The arrival of CAR T-cell therapy
The fact that administering CAR T-cell therapy demands special expertise and permission means that certain centers are likely to have several patients receiving the therapy, increasing that institution’s risk. It’s something that creates lots of discussion among leading oncologists and hospital executives, according to the panelists. Jacobson said she’s been “pleasantly surprised” at the speed with which CAR T-cell therapies have moved from FDA approval into general use, but it hasn’t been without its challenges. Patients outside of clinical trials may have less economic means and family support, and thus far reimbursement with commercial payers is done through individual patient contracts, so there’s a heavy administrative burden.
That said, Jacobson said, for tisagenlecleucel (Kymriah), the first CAR T-cell therapy approved for forms of pediatric leukemia, “you’re only charged if you respond in the first 30 days.” In pediatric patients, responses rates are 96%, she said, and while adult responses to CAR T-cell treatments are not quite that high, they are “still very impressive.”
CAR T-cell therapy is such a game-changer that so far, CMMI is not including it in cost-of-care for OCM purposes, Kline said, because that would “overwhelm everything.”
Variables in the OCM
That said, Kline explained 2 factors in the OCM model—the novel therapy adjustment and the trend adjustment, which is based on regional cost factors—that allow practices to deal with externalities. But, Goodman asked, “Are you confident that the novel therapy adjustment will accommodate all this new stuff?”

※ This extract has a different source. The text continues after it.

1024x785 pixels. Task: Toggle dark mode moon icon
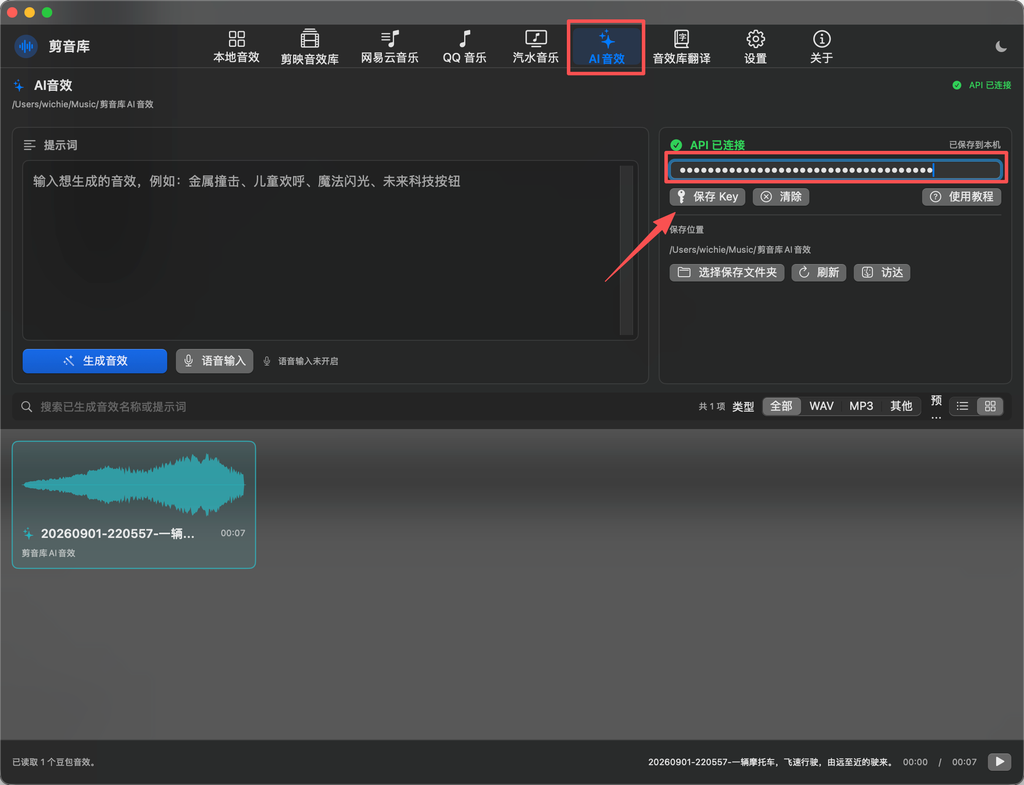point(1000,46)
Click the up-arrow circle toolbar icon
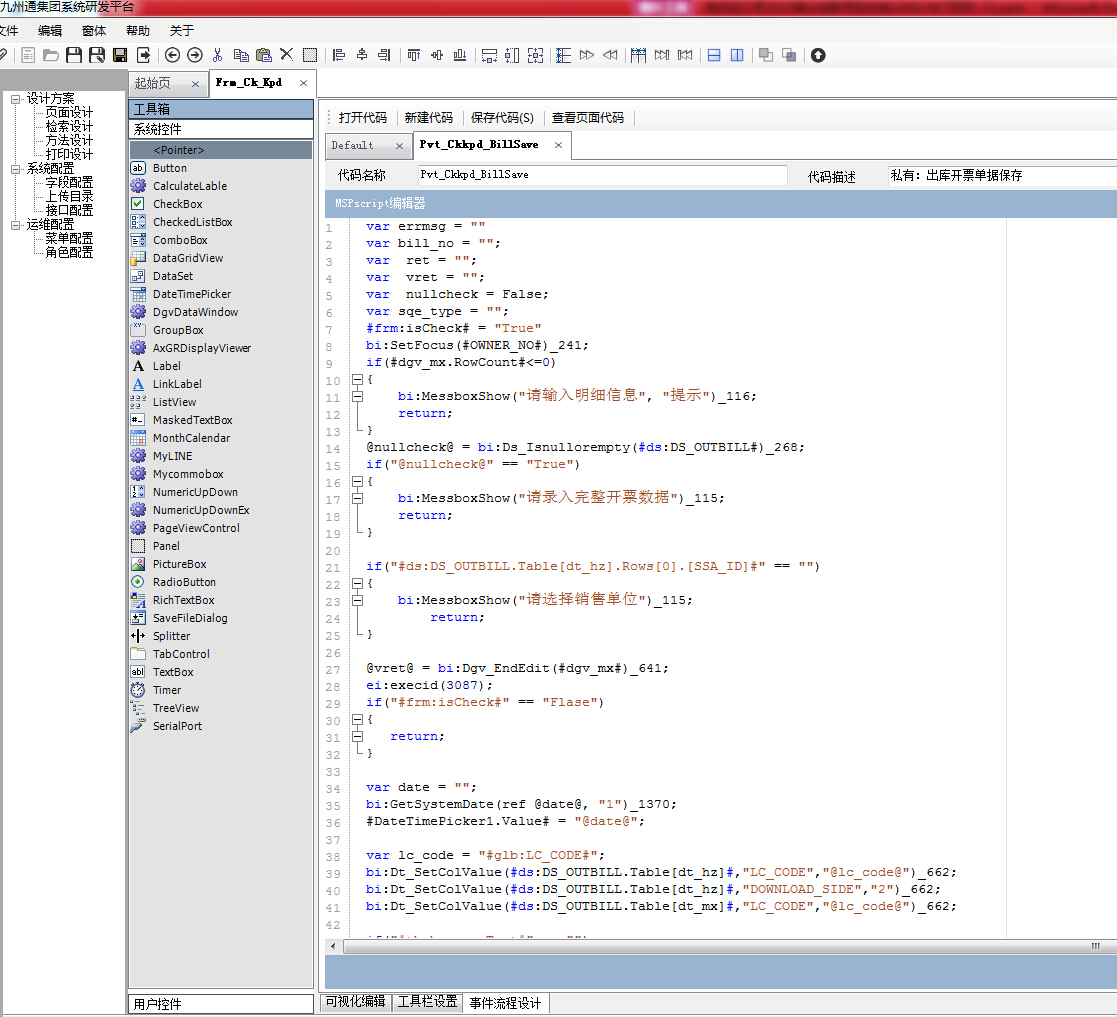The height and width of the screenshot is (1017, 1117). pyautogui.click(x=818, y=55)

The adjustments are receiving attention within CMMI to make them work, Kline said. He acknowledged Goodman’s observation that so far, there’s virtually no update of 2-sided risk in OCM, but he said that practices are just now getting back early rounds of data to see how they are faring.
When asked for a one-sentence summary of what’s next, Jacobson said, “It’s ultimately about solving the problem of reimbursement.” As CAR T-cell therapies are shown to work for more types of cancers, single-patient contracts won’t be sustainable, she said. The next step must be to pair innovation in technology with payment systems that can work out approvals “in real time.”
Reddy sees the growing ranks of underinsured as a challenge, and Ybarra agreed that matching benefits designs to patient needs—to do something about huge out-of-pocket costs—is essential.
Said Kline, “It’s about putting the responsibility for the cost in the physician-patient relationship.”